志村貴子 青い花

青い花 1巻 (F×COMICS)

青い花 1巻 (F×COMICS)

 お嬢様学校に進学した奥平あきらは通学途中で痴漢に遭い涙ぐむ少女と出会う。その少女は幼馴染の万城目ふみだった。ふみは周囲に流されやすい性格で、文芸部の部室前で出会った先輩に誘われるまま文芸部に入ってしまう。あきらは人懐っこい性格で、数年ぶりに遭ったにもかかわらずふみは年月を超えた親しみを感じている。同性に惹かれるふみと、まだ恋に興味を覚えないあきらの、淡く静かな物語。
 志村貴子さんの作品は醸し出される空気がとても好きです。表紙は水彩画で描かれており、これもまた思春期の爽やかさというか、儚さが描かれていると思います。
 どちらかと言うとふみの周りにいる元気な少女たちが主流なのだろうな、と思いつつ、本当はもっとどろどろした世界もあるのでしょうが、ほのぼのとした登場人物は好感が持てます。杉本先輩はバスケ部の主将らしいのですが、あまり忙しくはなさそう。
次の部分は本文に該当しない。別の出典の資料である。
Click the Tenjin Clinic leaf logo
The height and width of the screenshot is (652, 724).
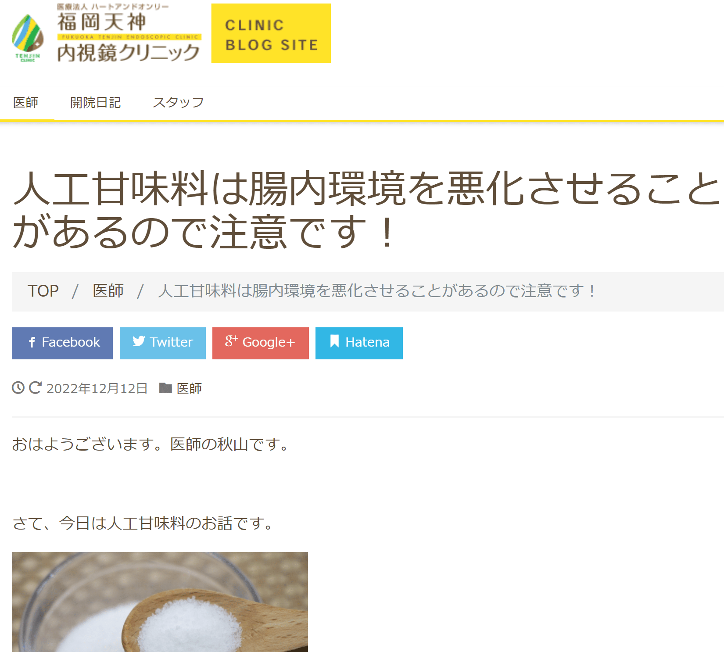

何かの解決を求める物語ではないでしょうし、答えは無いのでしょう。
 純粋なところが似ているのか、おくてなところが似ているのか、ふみがたまに「エマ」に見えるときがありました。それほど似ている画風ではないはずなのに、と思うのですが一度そう思ってしまうと違うようには見えなくなってしまいました。
 志村貴子さんは最近結構シリーズを抱えているような気もしますが、急がなくてもかまわないのできちんと話を終えて欲しいと思います。